In 2013, I visited Compassion and World Vision child-sponsorship projects. Linking donors with a sponsored child is a massively expensive endeavor, and I left the project thinking that though the work was worthwhile, I wouldn’t personally sponsor a child. Better to give to the programs directly, of course, but I never did, and the children’s sponsors checks continued to come.

(Is it better to give wastefully than not at all?)

Giving is complicated. I say no when children ask for money because as long as they are profitable they will be kept in the streets, out of school. I say no when adults ask for money, I don’t know why – maybe I decided it was too hard to decide case by case, it was easier to say no always. I didn’t want to give badly, I told myself, but no, the truth was that I didn’t want to give – even two lempiras, which is less than ten cents and buys nothing more here than a one-liter bag of clean water.

I made myself believe that not giving wastefully somehow made up for the fact that I was barely giving at all. I knew too much about dependency, had heard too much about abuse. It was too hard to decide so I decided to do nothing, until the day I had enough for a coffee and not enough for the hungry, the thirsty, and the naked I had passed every day without looking at them.

Here is what my eyes are opening to: giving is not as much about money as it is about recognizing someone else's need.

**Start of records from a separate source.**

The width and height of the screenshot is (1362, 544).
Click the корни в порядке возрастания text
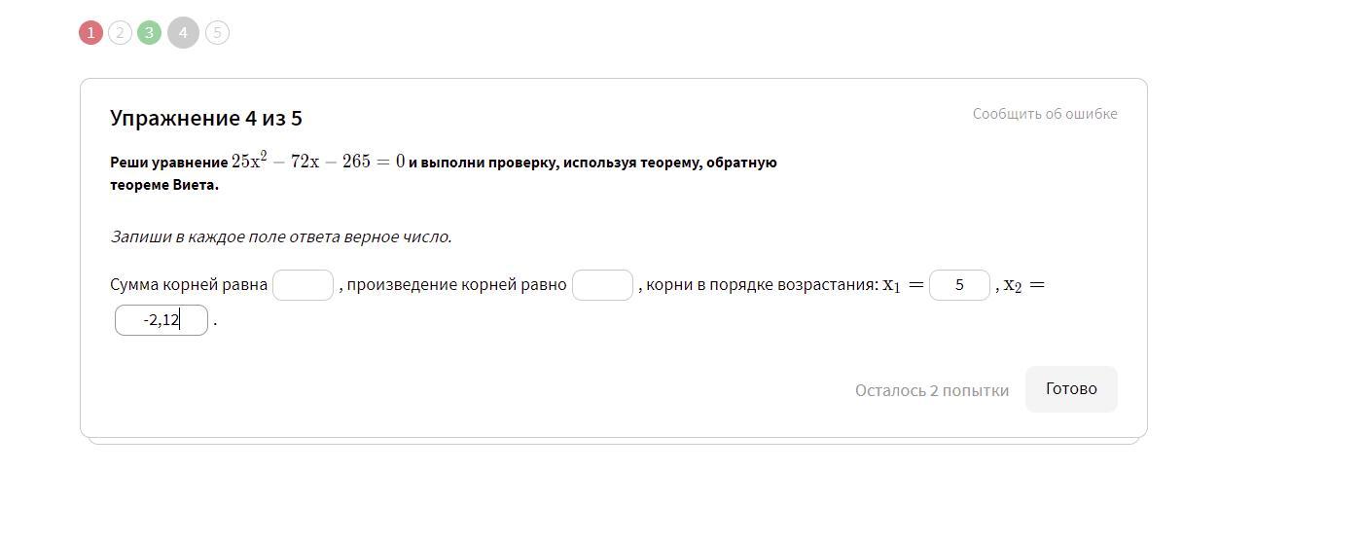pyautogui.click(x=763, y=285)
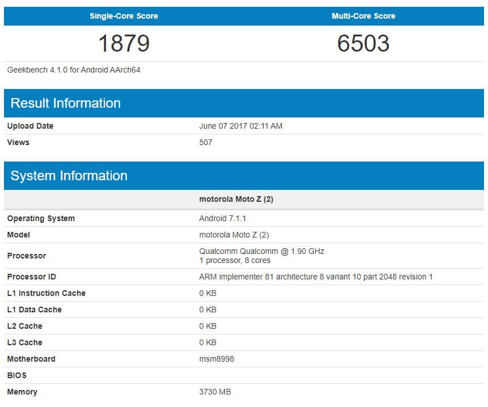Select the ARM implementer Processor ID value
The width and height of the screenshot is (488, 407).
pyautogui.click(x=316, y=277)
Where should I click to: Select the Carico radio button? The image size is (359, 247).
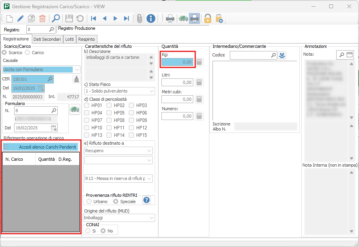(27, 53)

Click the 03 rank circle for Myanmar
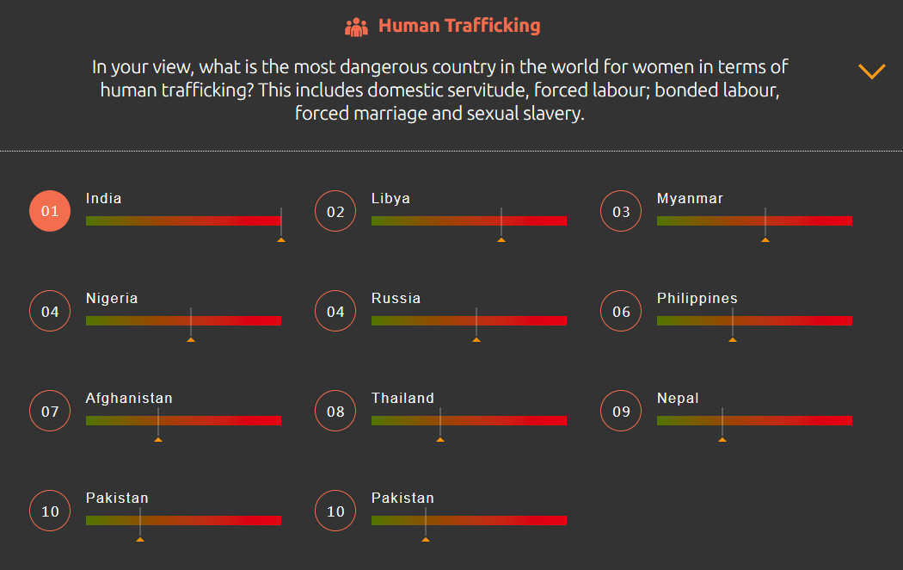621,212
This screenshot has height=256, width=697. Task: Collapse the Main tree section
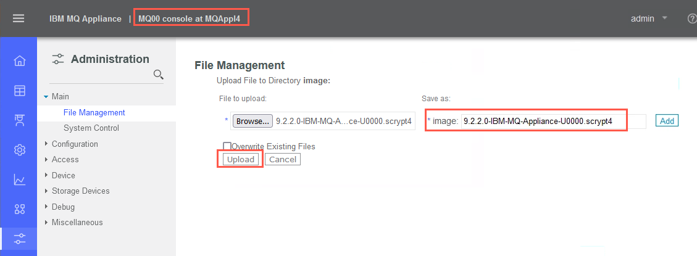point(45,96)
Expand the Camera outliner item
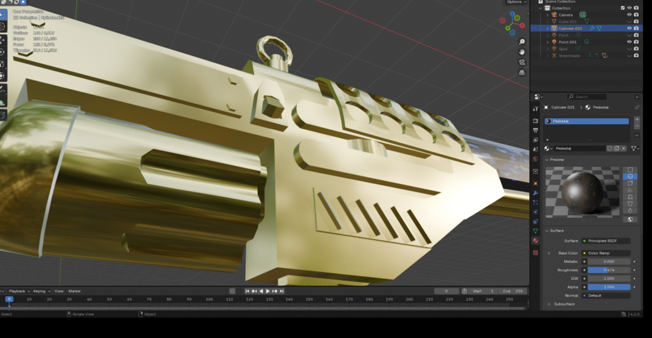The width and height of the screenshot is (652, 338). (548, 15)
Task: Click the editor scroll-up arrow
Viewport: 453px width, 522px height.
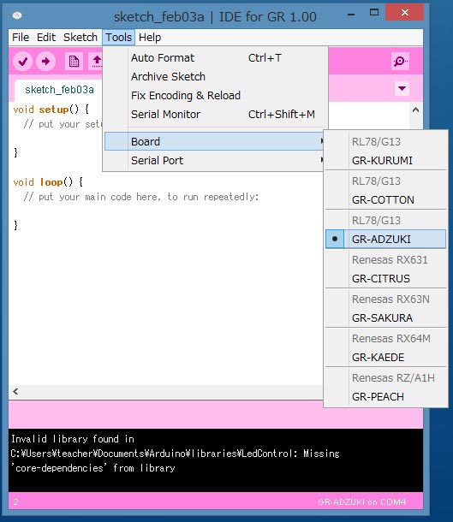Action: tap(415, 110)
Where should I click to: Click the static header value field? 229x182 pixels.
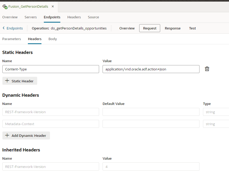[x=151, y=69]
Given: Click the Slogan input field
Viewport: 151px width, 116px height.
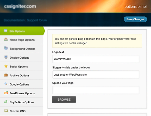Looking at the screenshot, I should tap(96, 75).
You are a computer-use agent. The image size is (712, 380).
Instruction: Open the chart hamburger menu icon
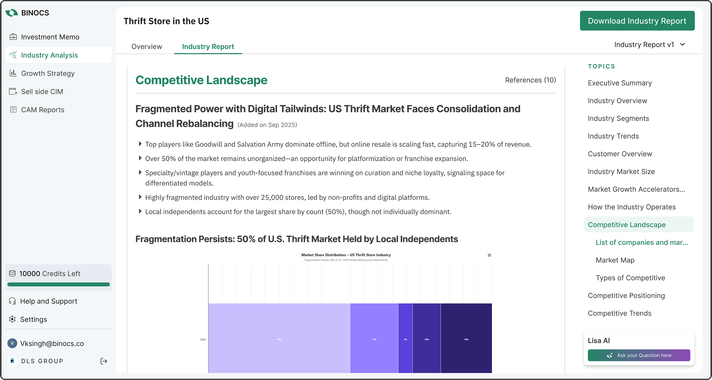click(489, 255)
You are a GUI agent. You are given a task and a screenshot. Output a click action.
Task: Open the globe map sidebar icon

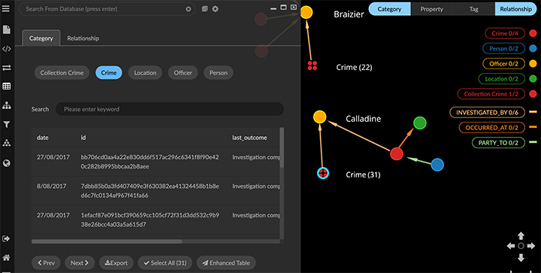point(6,163)
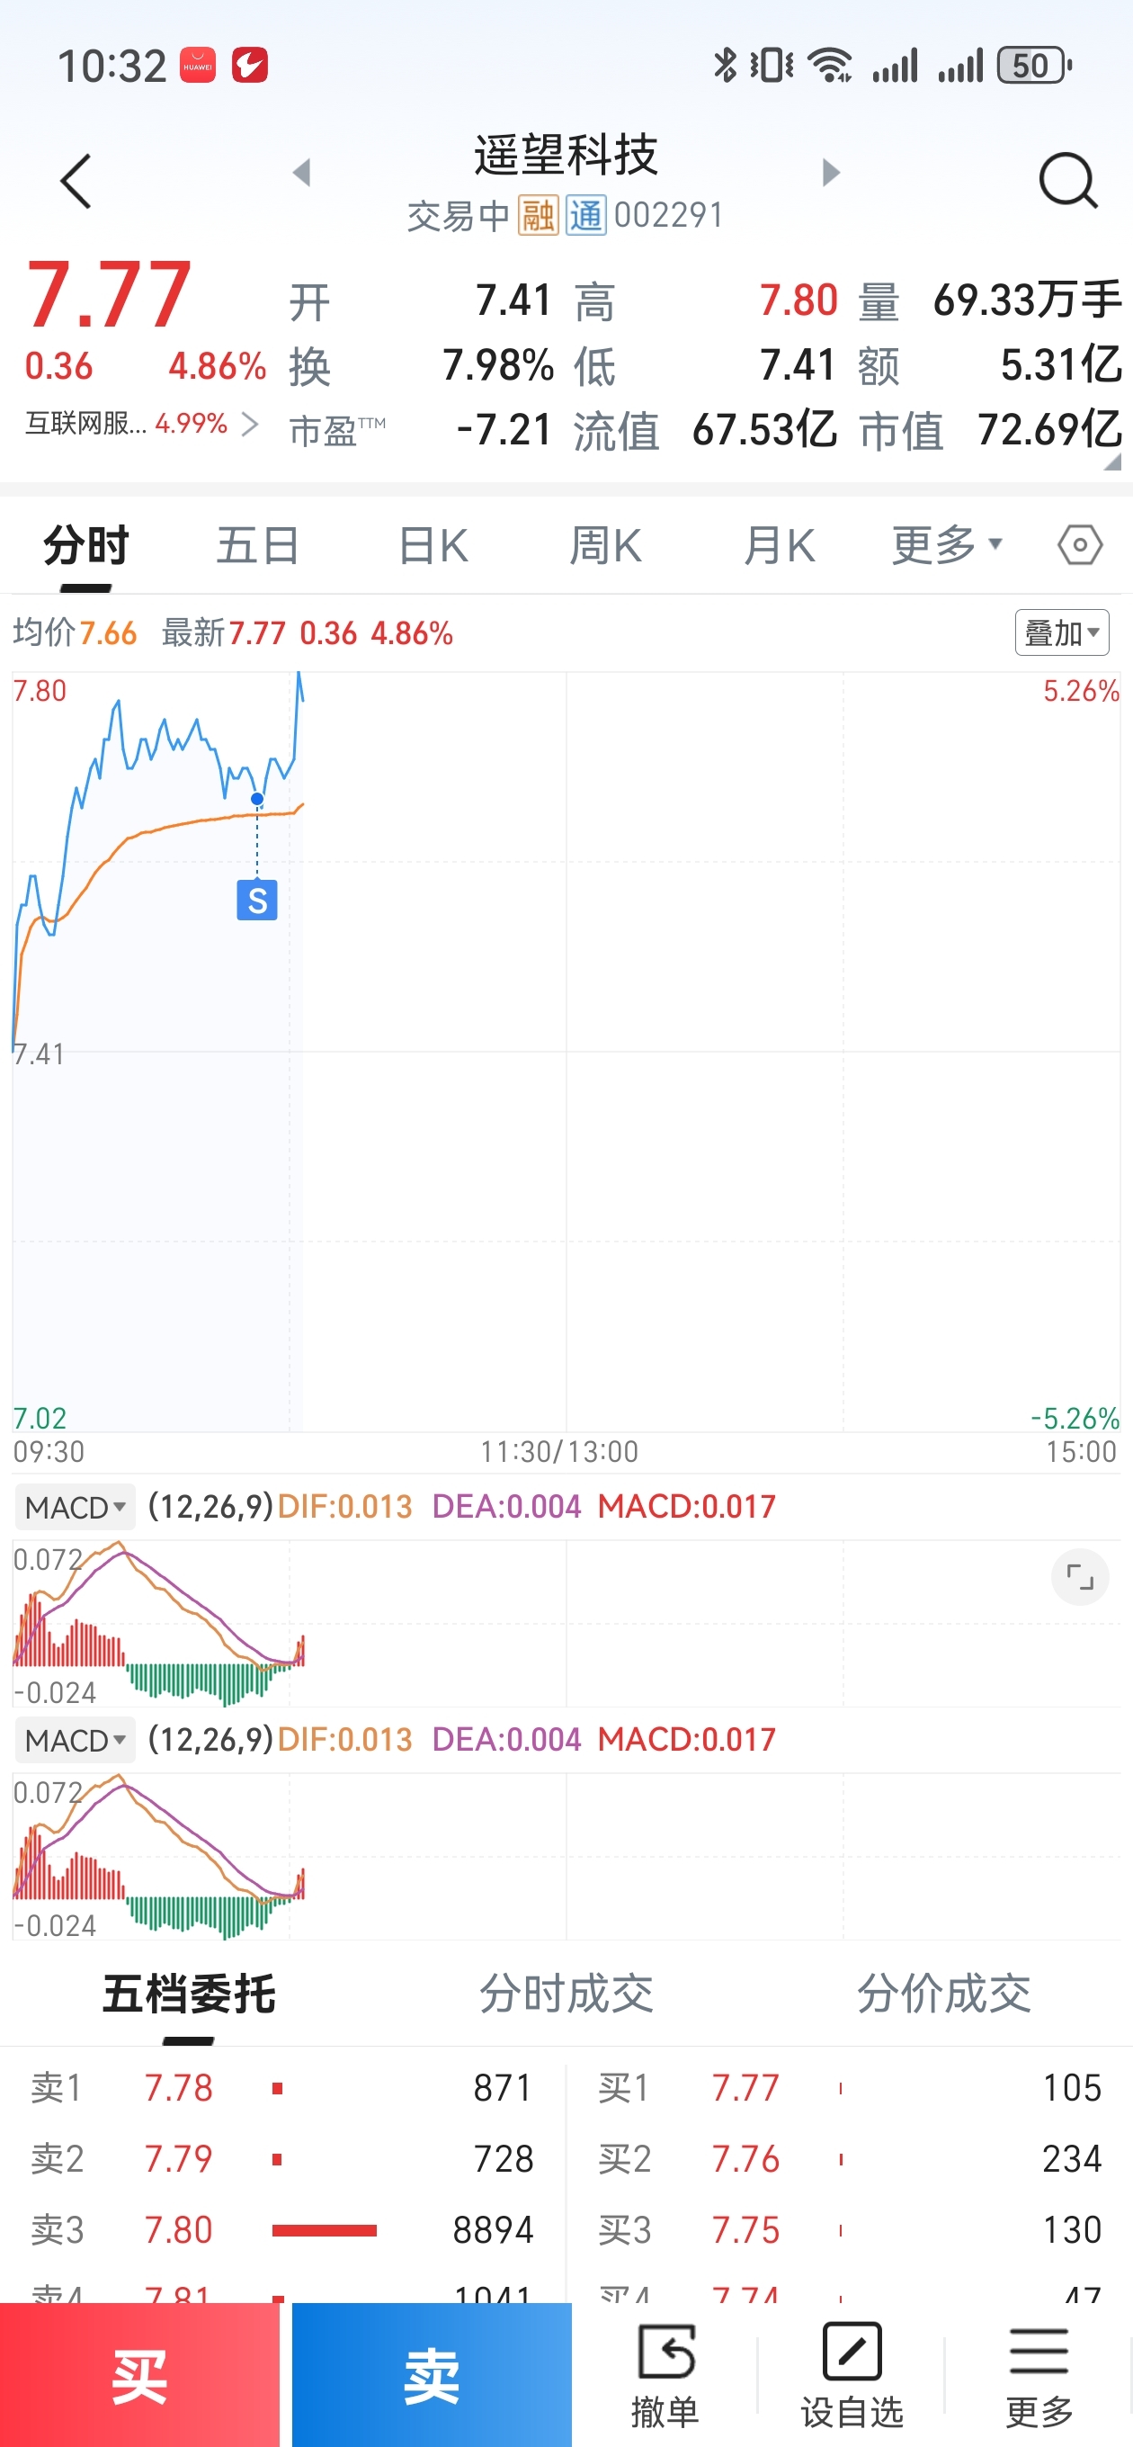The image size is (1133, 2447).
Task: Open the 叠加 overlay dropdown
Action: coord(1062,633)
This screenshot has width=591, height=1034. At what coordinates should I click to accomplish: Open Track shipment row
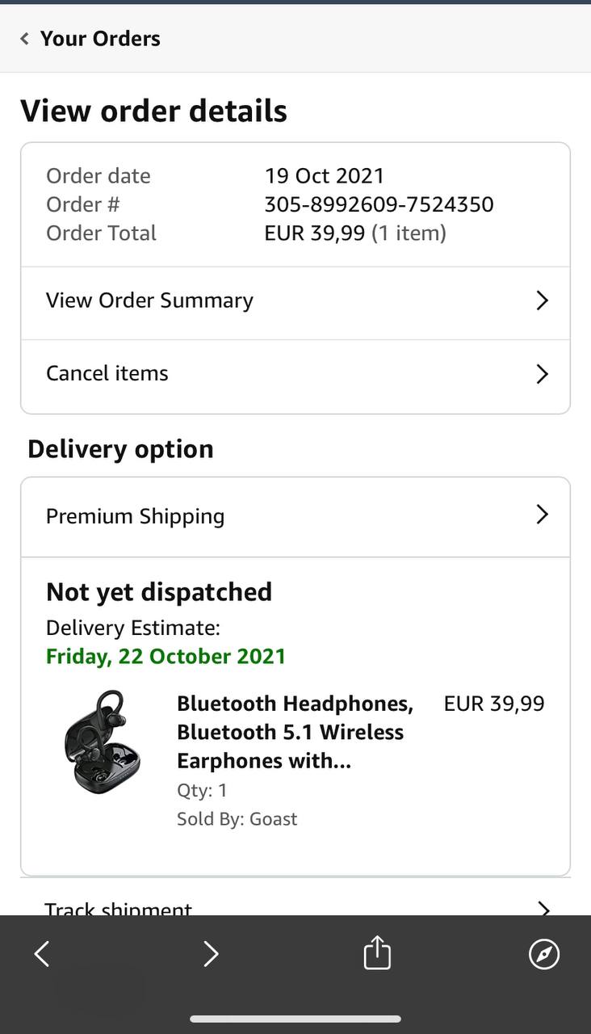[x=118, y=909]
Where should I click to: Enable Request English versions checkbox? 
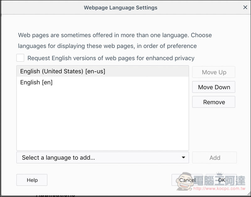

Giving two lempiras can become as much pressing your hand against an "untouchable" hand as it is about what the lempiras will buy. Giving is a human response to human need, and in stinginess I deny not only others' humanity, but my own.  

Generosity is a muscle, and this year I want to exercise it. I work at an organization that is able to run because of people who give. I am able to do this work because people gave to me. It is time to let myself make mistakes in giving, to have people waste my money and yet to give again. 

I want, of course, to give wisely. I want to give in ways that help, not hurt. But I am done being paralyzed by too many imperfect decisions, letting complications make the non-decision that my selfish self already wanted to make.

It is time to walk to church in Tegucigalpa as Jesus would walk to church. Generously. At the very least, looking into the eyes of the people who ask.